Cuándo usarla
- Al cerrar el plan de empresa en la Unidad 12: es la parte financiera que más se olvida y la primera que pide quien lo va a financiar.
- Para explicar la diferencia entre beneficio y caja de la única forma en la que se entiende, que es viéndola.
- Después de la cuenta de resultados de la Unidad 10, como continuación natural: aquella dice si el negocio gana dinero, esta dice si sobrevive mientras lo gana.
- Para justificar cuánta financiación hace falta y en qué mes, que es la pregunta concreta que se lleva al banco.
Qué tener en cuenta
- El beneficio y la caja son números distintos y los dos son correctos. La herramienta enseña el puente entre ellos: caja final = caja inicial + beneficio − lo vendido y no cobrado + lo comprado y no pagado. Cuadra siempre.
- Un negocio rentable puede morir de caja. El ejemplo de vender a empresas cobrando a 60 días lo enseña: mismo beneficio, meses en negativo.
- Cobrar antes vale dinero. Comparar el comercio que cobra al contado con el que cobra a 60 días, sin tocar ninguna otra cifra, deja claro por qué las empresas pelean los plazos de cobro.
- Las ventas de los últimos meses cuyo cobro cae más allá de diciembre quedan pendientes, y así aparecen en el puente. No es un fallo del cálculo: es lo que le pasa a cualquier empresa a 31 de diciembre.
- La fila de ventas se puede editar mes a mes. Merece la pena hacerlo: un negocio de temporada con las mismas ventas anuales tiene un perfil de caja completamente distinto al de uno regular.

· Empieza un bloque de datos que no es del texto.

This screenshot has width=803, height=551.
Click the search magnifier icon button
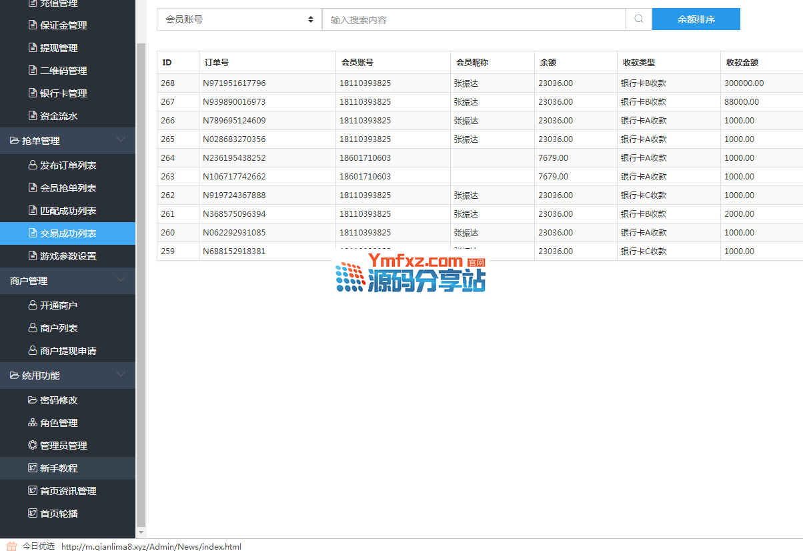click(x=638, y=19)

- Los gastos fijos se pagan se venda o no se venda. Es lo que convierte un mes flojo en un problema de tesorería.
Para llevarla a clase
Que cada grupo del proyecto conteste primero, de memoria, cuánto dinero necesita para arrancar. Después que rellenen la previsión con sus propios supuestos de cobro y pago. La cifra que sale casi nunca es la que habían dicho, y la conversación sobre por qué es la sesión.